▸ **Provided information**
----
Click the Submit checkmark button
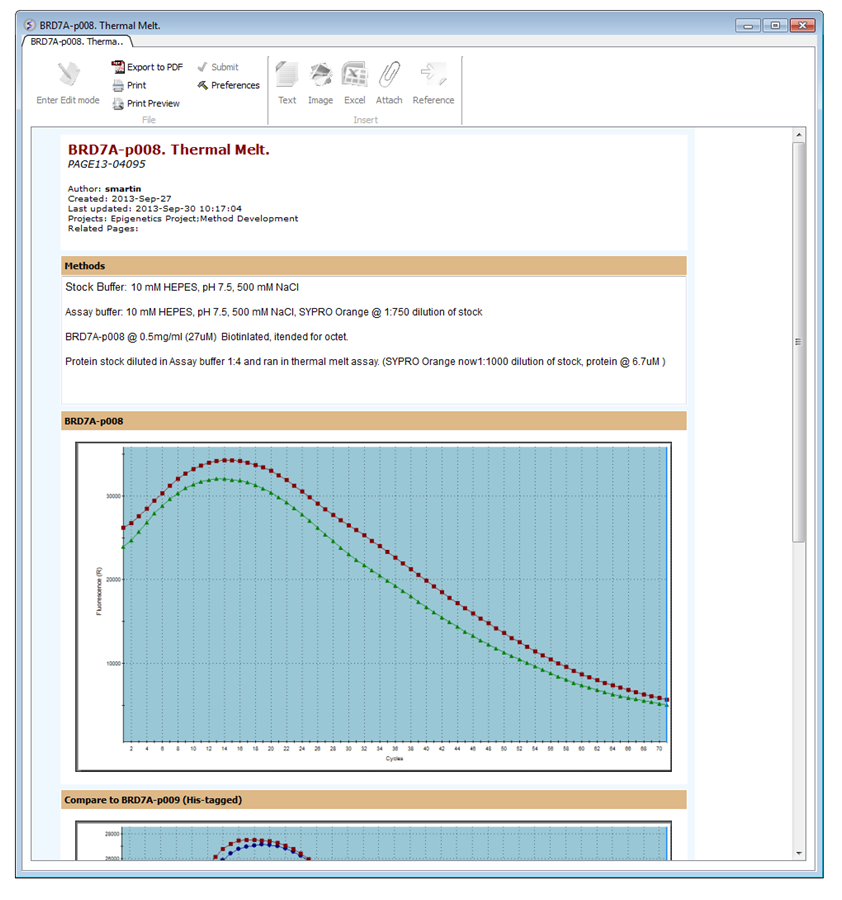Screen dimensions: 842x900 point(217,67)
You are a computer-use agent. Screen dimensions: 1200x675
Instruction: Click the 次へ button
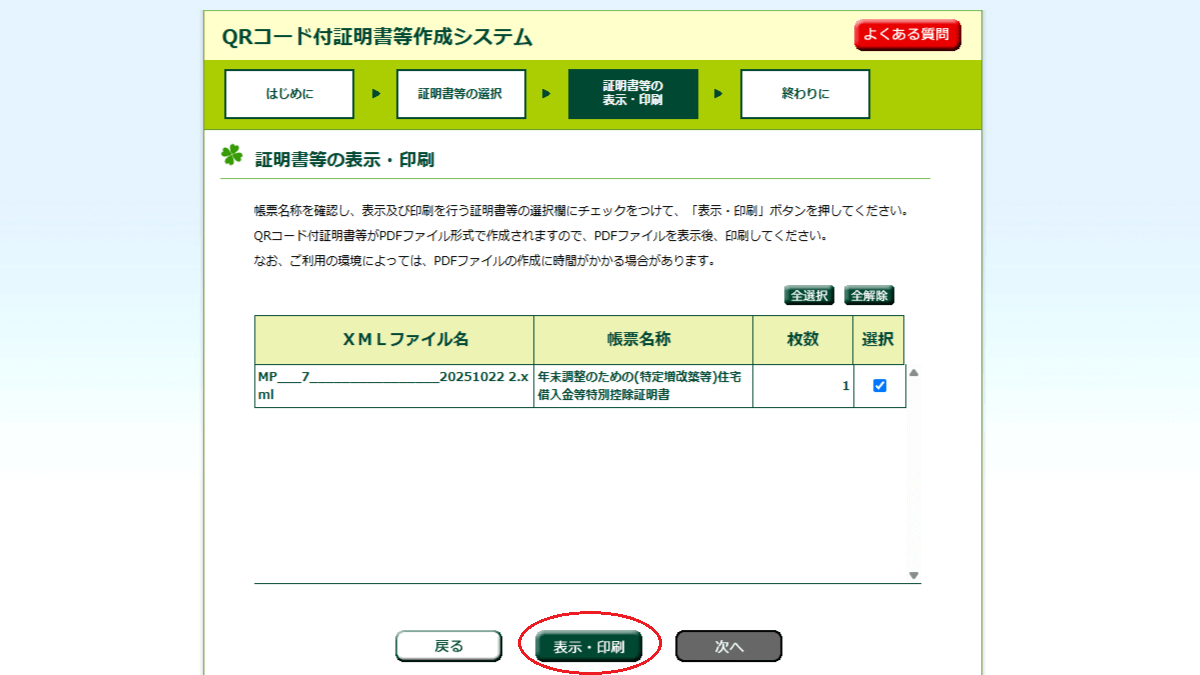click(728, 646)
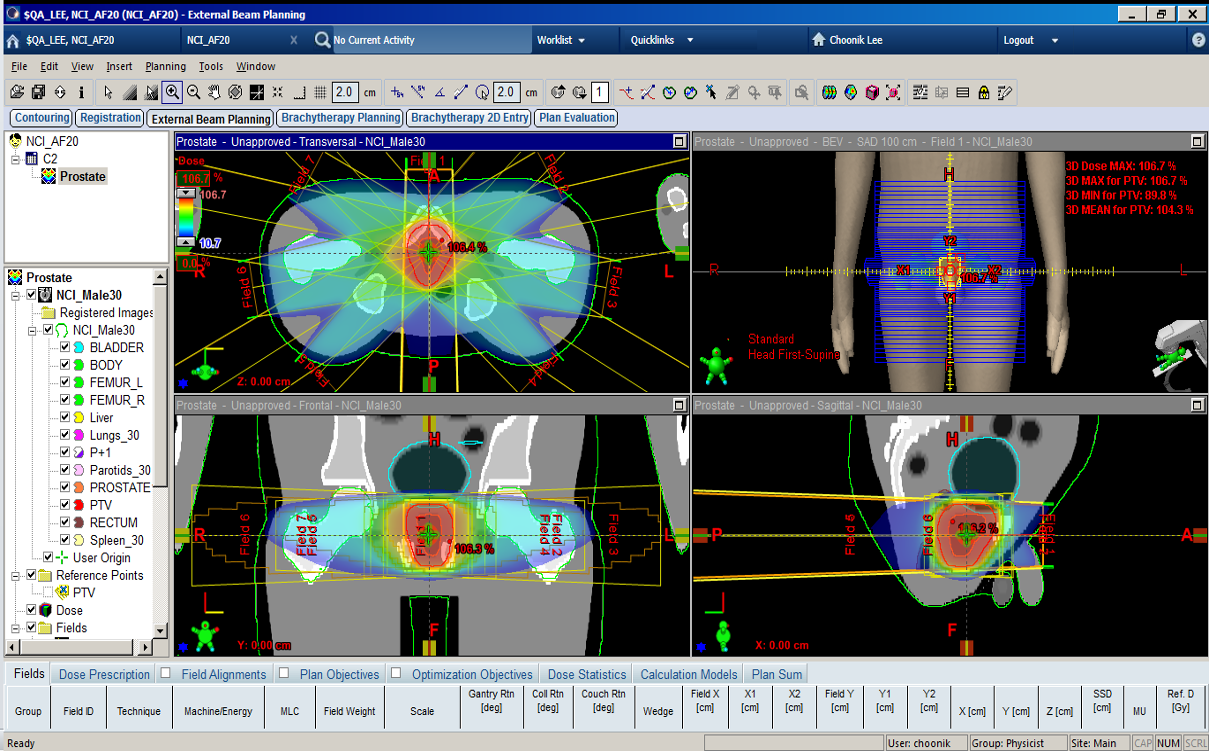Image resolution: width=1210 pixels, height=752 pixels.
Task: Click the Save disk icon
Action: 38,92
----
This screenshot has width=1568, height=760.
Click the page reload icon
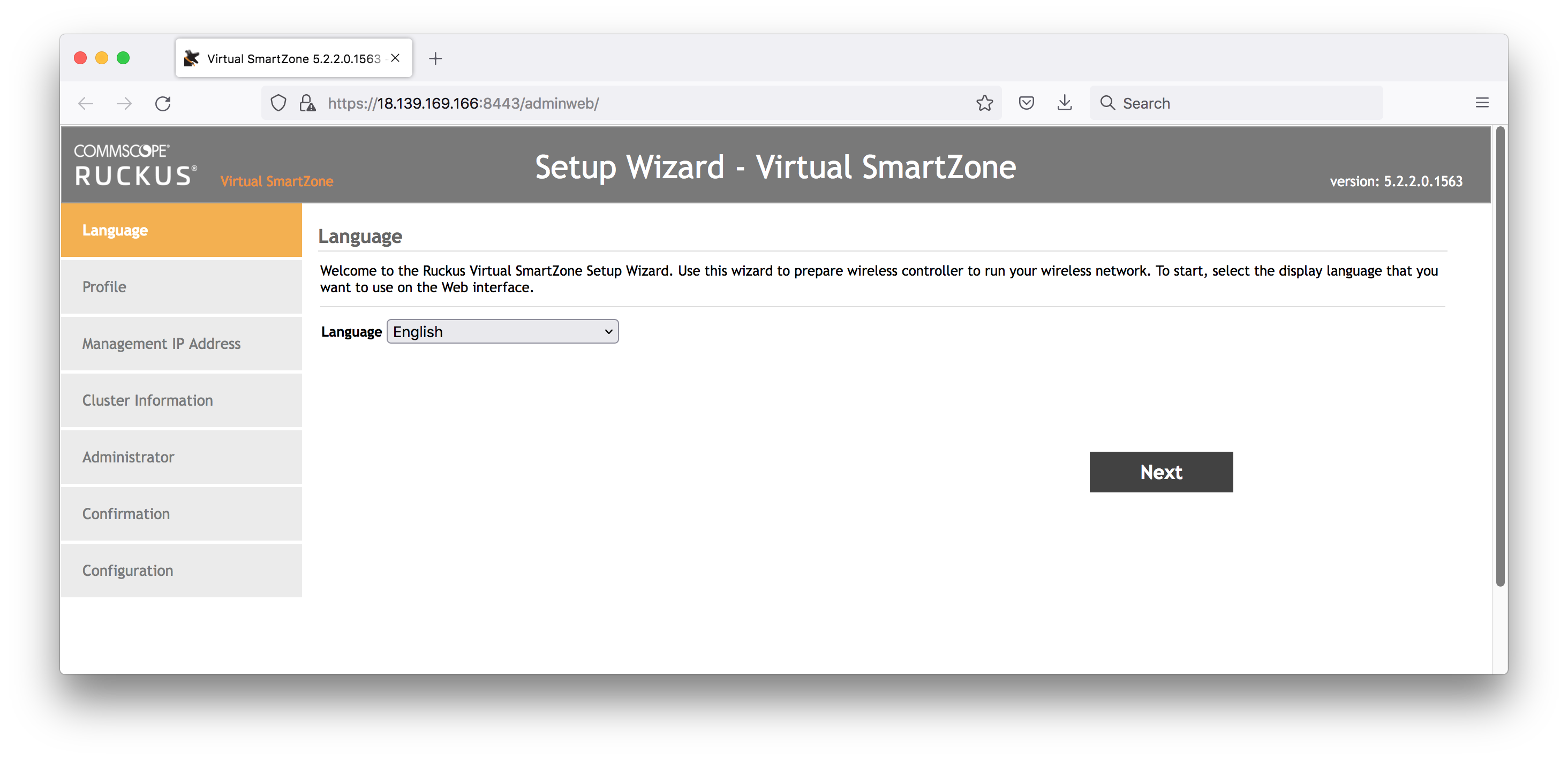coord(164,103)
----
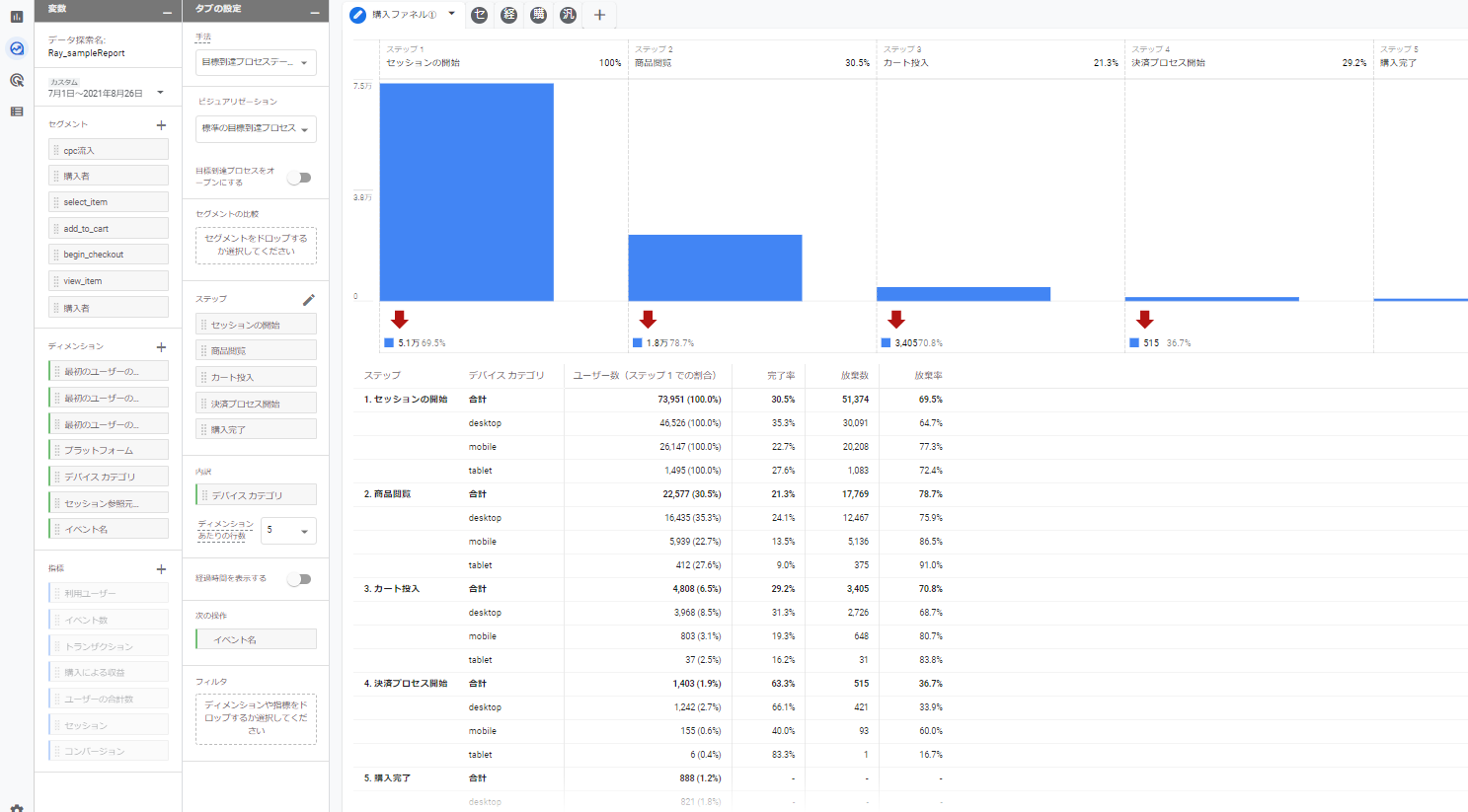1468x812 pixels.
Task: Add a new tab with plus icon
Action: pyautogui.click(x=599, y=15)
----
▸ **Requirement**
Skipping the pictures, print the lines in the listing above exactly as written, starting at the line with "Click the Submit checkmark button" and ending at the line with "You are a computer-use", both included.

▸ **Task result**
Click the Submit checkmark button
Screen dimensions: 842x900 point(217,67)
You are a computer-use agent. Screen dimensions: 1200x675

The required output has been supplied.